Bangkinang Kota,pelitamedia.com – Wakil Bupati Kampar Misharti secara resmi membuka kegiatan “Pelatihan Digital Marketing” bagi para pelaku Usaha Mikro Kecil (UMK) se-Kabupaten Kampar yang digelar di Hotel Bangkinang Baru, Selasa (19/5/2026).
Kegiatan yang diinisiasi oleh Dinas Perdagangan Koperasi dan UMK Kabupaten Kampar tersebut diikuti sebanyak 70 pelaku usaha dari enam kecamatan, yakni Kecamatan Bangkinang Kota, Bangkinang, Salo, Kuok, XIII Koto Kampar, dan Koto Kampar Hulu.
Dalam arahan dan sambutannya, Wakil Bupati Kampar Misharti menegaskan bahwa transformasi digital saat ini bukan lagi pilihan, melainkan kebutuhan penting bagi pelaku usaha agar mampu bertahan dan berkembang di tengah perubahan perilaku konsumen yang serba digital dan daring.

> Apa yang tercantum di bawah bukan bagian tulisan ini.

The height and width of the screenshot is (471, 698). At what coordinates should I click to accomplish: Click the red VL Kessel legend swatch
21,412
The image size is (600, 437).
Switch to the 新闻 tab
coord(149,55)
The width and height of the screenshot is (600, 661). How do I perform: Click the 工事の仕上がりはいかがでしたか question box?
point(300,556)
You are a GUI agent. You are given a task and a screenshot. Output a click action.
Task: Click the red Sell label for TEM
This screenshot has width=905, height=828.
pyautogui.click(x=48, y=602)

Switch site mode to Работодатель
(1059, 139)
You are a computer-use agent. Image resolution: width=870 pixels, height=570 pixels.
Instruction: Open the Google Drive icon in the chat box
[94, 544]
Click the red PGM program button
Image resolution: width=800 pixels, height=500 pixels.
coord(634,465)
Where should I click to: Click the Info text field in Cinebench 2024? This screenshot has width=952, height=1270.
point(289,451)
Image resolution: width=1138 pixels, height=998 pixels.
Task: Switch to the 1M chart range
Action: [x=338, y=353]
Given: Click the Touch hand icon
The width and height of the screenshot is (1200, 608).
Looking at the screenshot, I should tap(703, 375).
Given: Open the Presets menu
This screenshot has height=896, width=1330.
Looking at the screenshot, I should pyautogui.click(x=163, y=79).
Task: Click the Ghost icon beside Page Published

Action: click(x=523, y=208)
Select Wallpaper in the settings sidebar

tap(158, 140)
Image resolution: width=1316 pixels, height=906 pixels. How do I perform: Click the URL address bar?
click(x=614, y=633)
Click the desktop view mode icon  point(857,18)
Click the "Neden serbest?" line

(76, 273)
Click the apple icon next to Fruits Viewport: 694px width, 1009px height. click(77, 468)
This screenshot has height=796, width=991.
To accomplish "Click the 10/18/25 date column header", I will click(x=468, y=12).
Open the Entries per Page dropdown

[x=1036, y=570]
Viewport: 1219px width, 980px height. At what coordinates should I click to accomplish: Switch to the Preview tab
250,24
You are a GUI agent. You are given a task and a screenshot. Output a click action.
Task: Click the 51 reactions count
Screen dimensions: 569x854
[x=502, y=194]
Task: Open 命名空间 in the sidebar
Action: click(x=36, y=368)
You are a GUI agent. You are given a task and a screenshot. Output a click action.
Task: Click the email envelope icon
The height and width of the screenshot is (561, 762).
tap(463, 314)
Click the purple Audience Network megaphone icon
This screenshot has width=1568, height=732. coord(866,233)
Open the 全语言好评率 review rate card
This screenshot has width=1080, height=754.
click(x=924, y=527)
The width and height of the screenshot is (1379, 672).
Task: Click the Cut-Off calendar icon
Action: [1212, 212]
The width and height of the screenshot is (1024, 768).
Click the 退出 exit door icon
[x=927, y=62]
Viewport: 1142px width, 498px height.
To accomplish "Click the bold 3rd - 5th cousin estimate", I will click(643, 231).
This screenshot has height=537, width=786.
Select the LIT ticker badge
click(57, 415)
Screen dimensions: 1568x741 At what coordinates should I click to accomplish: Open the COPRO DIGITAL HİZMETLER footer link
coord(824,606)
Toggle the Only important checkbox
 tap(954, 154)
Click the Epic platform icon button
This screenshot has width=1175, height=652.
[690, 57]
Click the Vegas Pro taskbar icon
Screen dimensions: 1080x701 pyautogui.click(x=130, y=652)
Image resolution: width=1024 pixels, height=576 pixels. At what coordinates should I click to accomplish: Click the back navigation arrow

“Pemerintah Kabupaten Kampar berkomitmen penuh untuk terus mengawal pertumbuhan ekonomi masyarakat. Melalui pelatihan ini, kita ingin memastikan para pelaku UMK kita tidak hanya terfasilitasi dari segi perizinan, tetapi juga memiliki kemampuan digital yang mumpuni untuk memperluas jangkauan pasar,” ujar Misharti.
Menurutnya, kemampuan memanfaatkan media sosial, marketplace, hingga strategi pemasaran digital menjadi faktor penting dalam meningkatkan daya saing produk lokal agar mampu menembus pasar yang lebih luas.
Usai membuka kegiatan secara resmi, Wakil Bupati Kampar Misharti didampingi Kepala Dinas Perdagangan, Koperasi dan UMK Kampar Syarifuddin meninjau langsung berbagai produk unggulan UMK yang dibawa para peserta pelatihan.
Dalam kesempatan tersebut, Misharti memberikan apresiasi atas kreativitas dan inovasi para pelaku usaha lokal Kampar. Ia juga memberikan sejumlah masukan terkait pentingnya optimalisasi kemasan (packaging) serta penguatan branding digital agar produk-produk UMK Kampar memiliki nilai jual lebih tinggi dan mampu bersaing di pasar modern.
Kegiatan kemudian dilanjutkan dengan sesi foto bersama antara Wakil Bupati Kampar, jajaran dinas terkait, narasumber Reza Harry Bastian, serta seluruh peserta pelatihan.
Pelatihan ini diharapkan menjadi langkah nyata dalam mendorong pelaku UMK Kampar untuk semakin siap naik kelas, mandiri, dan mampu bersaing di era ekonomi digital. (KaZ)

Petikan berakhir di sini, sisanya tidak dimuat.